Mobile phase B acetonitrile.
| Time (Minutes) | Mobile phase A (% v/v) | Mobile phase B (% v/v) | Comment |
| 0-2 | 90 | 10 | isocratic |
| 2-17 | 90→50 | 10→50 | linear gradient |
| 17-22 | 50 | 50 | isocratic |
| 22-23 | 50→90 | 50→10 | linear gradient |
| 23-28 | 90 | 10 | re-equilibration |
When the chromatograms are recorded under the prescribed conditions, the relative retentions with reference to haloperidol (retention time about 8 minutes) are: impurity B, about 0.9 and impurity D, about 1.6.
SYSTEM SUITABILITY
The test is not valid unless, in the chromatogram obtained with solution (3), the resolution between the peaks due to impurity B and haloperidol is at least 3.0.
LIMITS
Identify any peak corresponding to impurity B in the chromatogram obtained with solution (1), using the chromatogram obtained with solution (3), and multiply the area of this peak by a correction factor of 0.7.
In the chromatogram obtained with solution (1):
the area of any peak corresponding to impurity D is not greater than the area of the principal peak in the chromatogram obtained with solution (2) (0.5%);
the area of any peak corresponding to impurity B is not greater than 0.6 times the area of the principal peak in the chromatogram obtained with solution (2) (0.3%);
the area of any other secondary peak is not greater than 0.4 times the area of the principal peak in the chromatogram obtained with solution (2) (0.2%);
the sum of the areas of all secondary peaks is not greater than twice the area of the principal peak in the chromatogram obtained with solution (2) (1.0%).
Disregard any peak with an area less than the area of the principal peak in the chromatogram obtained with solution (4) (0.1%).
ASSAY
Carry out the method for liquid chromatography, Appendix III D, using the following solutions in a mixture of 1 volume of mobile phase A and 9 volumes of mobile phase B (solution A).
(1) Dilute a volume of the oral solution with sufficient solution A to produce a solution containing 0.005% w/v of Haloperidol.
(2) 0.005% w/v of haloperidol BPCRS.
CHROMATOGRAPHIC CONDITIONS
(a) Use a stainless steel column (15 cm × 5 mm) packed with end-capped octadecylsilyl silica gel for chromatography (5 μm) (Hypersil ODS is suitable).

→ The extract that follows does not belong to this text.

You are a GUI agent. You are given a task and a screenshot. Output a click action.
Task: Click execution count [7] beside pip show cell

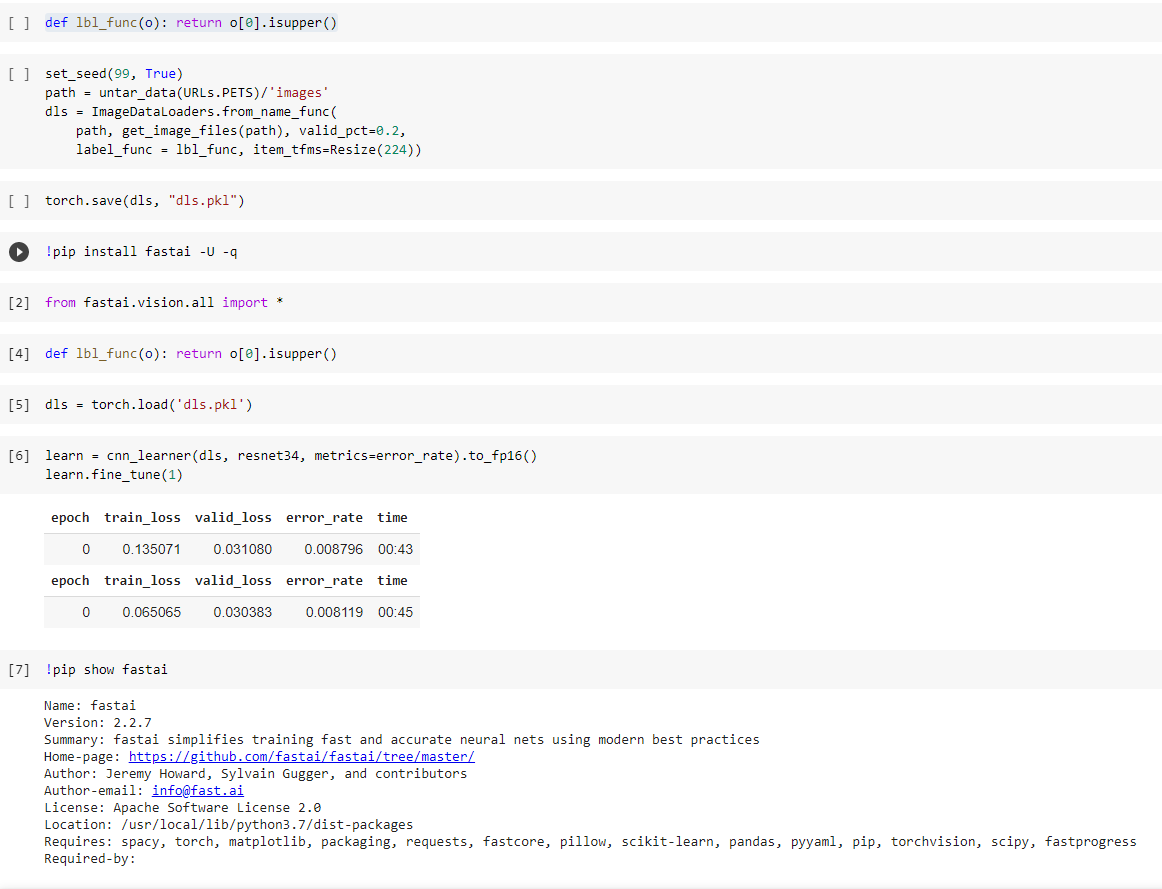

(b) Use isocratic elution and the mobile phase described below.
(c) Use a flow rate of 2 mL per minute.
(d) Use an ambient column temperature.
(e) Use a detection wavelength of 247 nm.
(f) Inject 20 μL of each solution.
MOBILE PHASE
45 volumes of acetonitrile and 55 volumes of a 1% w/v solution of ammonium acetate.
DETERMINATION OF CONTENT
Calculate the content of C21H23ClFNO2 in the oral solution using the declared content of C21H23ClFNO2 in haloperidol BPCRS.
When Haloperidol Oral Solution or Haloperidol Oral Drops is prescribed or demanded and no strength is stated, an Oral Solution containing 0.2% w/v (2 mg/mL) of Haloperidol shall be dispensed or supplied.
IMPURITIES
The impurities limited by the requirements of this monograph include those listed under Haloperidol.